Thursday, July 23, 2015

Re: Migrate a many-to-many field to an explicit intermediate ("through") model?

Hi Carsten,

On Thursday, July 16, 2015 at 12:44:55 PM UTC-6, Carsten Fuchs wrote:
Am 2015-07-16 um 18:15 schrieb Gergely Polonkai:
> 1) create the "through" model, add it to the migration file
> 2) migrate all m2m instances (e.g. iterate over all Bereich objects then
> iterate through its users, creating a UserBereichAssignment object for
> each (all this done in a migrations.RunPython call)

Ok. I've never used migrations.RunPython before, but I'm quite confident
that I can manage it.

You could also use RunSQL instead of RunPython for this data migration step - personally I often find that easier (and almost always more efficient) for a simple data migration, since all you need is a SQL query to copy some data from one table to another, you don't need any Python conveniences or model instances along the way.

But either can work, it really just depends how comfortable you are with raw SQL.
 
Would the migration for step 2) be a separate migration file from step
1), or is the migration file of step 1) edited to cover step 2) as well?

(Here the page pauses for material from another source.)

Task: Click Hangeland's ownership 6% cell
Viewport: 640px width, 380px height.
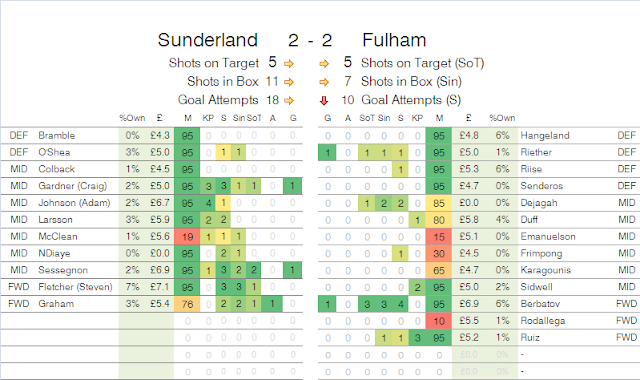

Separate migration. In general you can't put schema alterations and data migrations in the same migration file, because then they'll try to run in the same transaction, and PostgreSQL at least doesn't like that.

In general, for complex changes, this three-step dance (one migration to add the new field/table, a second migration to copy the data, and a third migration to remove the old field/table) is very common and the right way to do things.
 
> 3) change the m2m field by adding the through option, and add this
> change to the migrations file.

Same question: Is this supposed to go into a separate migration file or
into the common migrations file from above?

And won't this last step trigger the same error as before? ("... you
cannot alter to or from M2M fields, or add or remove through= on M2M
fields") ?

This part I'm not sure about without trying it. I'm honestly not sure what exactly Gergely was recommending. Based on my reading of the code, the error is raised by the schema-editor backend, meaning if you try an `AlterField` with this change, you'd hit the error.

Another possibility might be to use the `SeparateDatabaseAndState` operation to create a migration that has no effect on the schema, but just updates the Python state for the field. Since you've already made the necessary db schema changes simply by adding the through model itself, this should work fine.

You could also go back and edit the field definition in whichever migration initially created it. This would probably work, but it would cause problems for any `RunPython` migrations since then that used that field (because now they'd try to use the through table instead), including your own data migration that you just created prior to this. So probably not a good option.
 
(Not so important, but out of curiosity: This won't get us rid of the
old, implicit intermediate table, will it?)

No. You could add another RunSQL migration to remove this table using raw SQL.

Overall I think it might be simpler to go with your initial approach. I'd first rename the old field to some other temporary name (you don't have to update any other code to use this name, as you'll commit all of these migrations in one commit, so nothing but the following data migration ever needs to know anything about this temporary name), then add the new field with through table (using the original field name), then migrate data (using either RunPython or RunSQL), then remove the old field. I think this will work fine, and it should also remove the old auto-created through table.

Good luck! I think this is definitely an area where the migrations system could help a bit more.